RBI Maintains Repo Rate at 5.25% Amid Global Volatility; Real Estate Sector Applauds Policy Stability

RBI Maintains Repo Rate at 5.25% Amid Global Volatility; Real Estate Sector Applauds Policy Stability

The Reserve Bank of India holds the repo rate at 5.25% to combat global economic uncertainty and geopolitical tensions. Real estate leaders from Gulshan Group, Prateek Group, and others praise the stability, noting that consistent borrowing costs and an upward GDP revision will sustain housing demand and project viability across residential and commercial sectors.

 

The Reserve Bank of India (RBI) has officially announced its decision to keep the repo rate unchanged at 5.25%, a move that reflects a calibrated “wait-and-watch” approach. This strategic pause comes at a critical juncture as global economic uncertainty, escalating geopolitical tensions—specifically in the Middle East—and persistent inflationary pressures continue to shape macroeconomic conditions. While maintaining a neutral stance, the central bank signaled its confidence in the national growth trajectory by issuing an upward revision in near-term GDP projections. This decision has been widely welcomed by the real estate sector, which views the 5.25% holding as a bedrock for stability that ensures steady borrowing costs and supports housing demand despite the risks of imported inflation and high energy prices.

Industry leaders across the residential and commercial segments have voiced their support, emphasizing that policy continuity is essential for sustaining end-user demand and project viability.

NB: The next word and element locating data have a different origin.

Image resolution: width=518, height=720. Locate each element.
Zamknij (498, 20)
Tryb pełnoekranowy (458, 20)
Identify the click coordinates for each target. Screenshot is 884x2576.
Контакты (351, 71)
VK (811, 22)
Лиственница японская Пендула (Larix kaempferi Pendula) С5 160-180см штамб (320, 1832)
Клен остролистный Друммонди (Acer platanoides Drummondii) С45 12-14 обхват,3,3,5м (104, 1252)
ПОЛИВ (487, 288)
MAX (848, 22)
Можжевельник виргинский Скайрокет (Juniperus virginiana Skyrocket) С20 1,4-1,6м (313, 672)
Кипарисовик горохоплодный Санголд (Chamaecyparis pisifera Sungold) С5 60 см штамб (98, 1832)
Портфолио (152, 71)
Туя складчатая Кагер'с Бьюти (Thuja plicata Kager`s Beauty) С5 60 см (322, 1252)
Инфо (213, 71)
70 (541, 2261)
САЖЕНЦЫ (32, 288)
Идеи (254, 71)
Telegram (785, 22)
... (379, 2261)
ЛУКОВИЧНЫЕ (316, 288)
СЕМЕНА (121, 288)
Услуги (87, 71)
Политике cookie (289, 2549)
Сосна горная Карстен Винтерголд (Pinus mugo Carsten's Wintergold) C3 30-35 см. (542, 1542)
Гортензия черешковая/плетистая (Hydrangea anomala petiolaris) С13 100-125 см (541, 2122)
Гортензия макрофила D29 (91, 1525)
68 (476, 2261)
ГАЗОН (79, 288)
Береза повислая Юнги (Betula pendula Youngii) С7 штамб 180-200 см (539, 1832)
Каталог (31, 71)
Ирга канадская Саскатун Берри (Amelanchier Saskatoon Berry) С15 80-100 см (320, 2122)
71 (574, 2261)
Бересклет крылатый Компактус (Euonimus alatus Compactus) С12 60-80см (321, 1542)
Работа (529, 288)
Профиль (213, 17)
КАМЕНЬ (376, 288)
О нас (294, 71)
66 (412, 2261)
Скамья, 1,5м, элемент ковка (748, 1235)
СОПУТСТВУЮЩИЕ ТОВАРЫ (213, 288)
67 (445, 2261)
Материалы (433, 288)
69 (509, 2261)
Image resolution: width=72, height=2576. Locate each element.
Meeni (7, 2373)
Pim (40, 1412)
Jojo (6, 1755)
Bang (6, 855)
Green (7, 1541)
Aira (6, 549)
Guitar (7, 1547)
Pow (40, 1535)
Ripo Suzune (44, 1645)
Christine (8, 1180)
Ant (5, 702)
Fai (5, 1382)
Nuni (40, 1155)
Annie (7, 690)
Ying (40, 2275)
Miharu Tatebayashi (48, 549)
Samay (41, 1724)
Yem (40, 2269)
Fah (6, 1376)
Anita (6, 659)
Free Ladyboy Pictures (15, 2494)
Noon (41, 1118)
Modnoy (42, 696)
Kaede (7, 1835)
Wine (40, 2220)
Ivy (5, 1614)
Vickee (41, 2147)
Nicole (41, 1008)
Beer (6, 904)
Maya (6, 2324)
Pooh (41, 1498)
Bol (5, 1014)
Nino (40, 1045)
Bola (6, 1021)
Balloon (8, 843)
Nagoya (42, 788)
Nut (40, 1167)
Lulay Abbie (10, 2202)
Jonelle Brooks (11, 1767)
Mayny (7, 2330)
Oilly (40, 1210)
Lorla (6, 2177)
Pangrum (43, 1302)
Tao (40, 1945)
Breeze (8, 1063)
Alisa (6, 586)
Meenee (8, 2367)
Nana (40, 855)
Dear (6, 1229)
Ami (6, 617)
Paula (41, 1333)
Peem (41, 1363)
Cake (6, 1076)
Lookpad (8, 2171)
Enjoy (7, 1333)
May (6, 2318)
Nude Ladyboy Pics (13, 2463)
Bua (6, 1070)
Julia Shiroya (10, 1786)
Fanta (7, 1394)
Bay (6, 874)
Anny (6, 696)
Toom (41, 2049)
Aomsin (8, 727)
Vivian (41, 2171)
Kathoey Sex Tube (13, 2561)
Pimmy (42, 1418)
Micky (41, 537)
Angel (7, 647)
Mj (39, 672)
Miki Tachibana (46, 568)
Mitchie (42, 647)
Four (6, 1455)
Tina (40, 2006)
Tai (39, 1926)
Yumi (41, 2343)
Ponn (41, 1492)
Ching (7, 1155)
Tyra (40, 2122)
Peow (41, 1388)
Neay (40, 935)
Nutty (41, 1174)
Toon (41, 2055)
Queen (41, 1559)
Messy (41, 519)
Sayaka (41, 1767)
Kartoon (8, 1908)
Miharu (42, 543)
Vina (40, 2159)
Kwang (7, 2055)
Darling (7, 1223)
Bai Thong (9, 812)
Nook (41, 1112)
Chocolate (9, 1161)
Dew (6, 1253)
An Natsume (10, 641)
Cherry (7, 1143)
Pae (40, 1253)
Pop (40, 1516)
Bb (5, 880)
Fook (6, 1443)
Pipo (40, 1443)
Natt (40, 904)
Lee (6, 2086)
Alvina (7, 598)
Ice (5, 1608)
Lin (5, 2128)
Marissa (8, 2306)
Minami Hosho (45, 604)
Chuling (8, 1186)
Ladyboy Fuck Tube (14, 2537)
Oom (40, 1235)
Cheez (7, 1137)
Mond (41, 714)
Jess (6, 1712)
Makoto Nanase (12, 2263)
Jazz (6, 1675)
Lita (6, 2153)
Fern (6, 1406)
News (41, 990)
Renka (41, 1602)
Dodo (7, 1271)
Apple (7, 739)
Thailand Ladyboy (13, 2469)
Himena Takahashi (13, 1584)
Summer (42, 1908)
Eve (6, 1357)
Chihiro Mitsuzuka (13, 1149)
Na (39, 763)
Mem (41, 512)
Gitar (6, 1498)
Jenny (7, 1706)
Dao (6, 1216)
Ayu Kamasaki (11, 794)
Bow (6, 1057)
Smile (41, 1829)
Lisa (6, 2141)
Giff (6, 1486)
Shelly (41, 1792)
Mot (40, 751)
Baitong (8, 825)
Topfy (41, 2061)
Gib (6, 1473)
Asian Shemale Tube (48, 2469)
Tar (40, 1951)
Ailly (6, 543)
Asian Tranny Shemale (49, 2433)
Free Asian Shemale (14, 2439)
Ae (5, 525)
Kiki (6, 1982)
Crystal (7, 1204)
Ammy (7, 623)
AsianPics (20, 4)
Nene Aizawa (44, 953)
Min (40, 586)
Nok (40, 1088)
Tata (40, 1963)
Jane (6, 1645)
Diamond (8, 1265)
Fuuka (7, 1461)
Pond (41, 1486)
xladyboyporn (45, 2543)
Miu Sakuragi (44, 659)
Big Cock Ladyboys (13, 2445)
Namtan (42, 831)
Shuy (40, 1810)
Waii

Deepak Kapoor, Director of Gulshan Group, noted that the move reinforces confidence in India’s economic resilience against the backdrop of global volatility. Similarly, Prateek Tiwari, Managing Director of Prateek Group, characterized the decision as a balanced approach that reassures first-time buyers and end-users in strong demand corridors. Sahil Agarwal, CEO of Nimbus Group, added that the neutral stance boosts investment confidence and reinforces positive momentum, while Amit Modi, Director of County Group, observed that while a marginal cut would have offered relief to urban homebuyers, the sector currently prioritizes resilience and the cost of capital.

The stability offered by the RBI is also expected to have a profound impact on commercial and regional markets. Sanchit Bhutani, Managing Director of Group 108, stated that a steady rate provides developers and investors with the predictability needed for efficient liquidity management. Addressing the affordable and mid-housing categories, Sanjay Sharma, Director of SKA Group, remarked that while a rate cut would have further unlocked demand, the current "wait and watch" mode is necessary due to elevated inflation risks. Furthermore, Nitin Shrivastava, Managing Partner of Big FM Realty, and Udit Jain, Director of One Group, highlighted how predictable EMIs foster confidence in Tier 2 cities, where buyers value clarity over short-term incentives.

The broader implications of this policy extend to the retail and urban expansion sectors. Tejpreet Gill, Managing Director of Gillco Group, and Piyush Kansal, Executive Director of Royale Estate Group, both agreed that the current environment ensures predictable borrowing costs for long-term planning in emerging cities. Highlighting the retail perspective, Ajendra Singh, Vice-President of Sales & Marketing at Spectrum Metro, noted that steady rates provide retailers better visibility on financing, supporting leasing activity and healthier occupancies in organized retail spaces. Ultimately, the RBI’s decision to maintain the repo rate at 5.25% serves as a reassuring signal, anchoring the real estate industry’s growth through a period of global supply shocks and economic transition.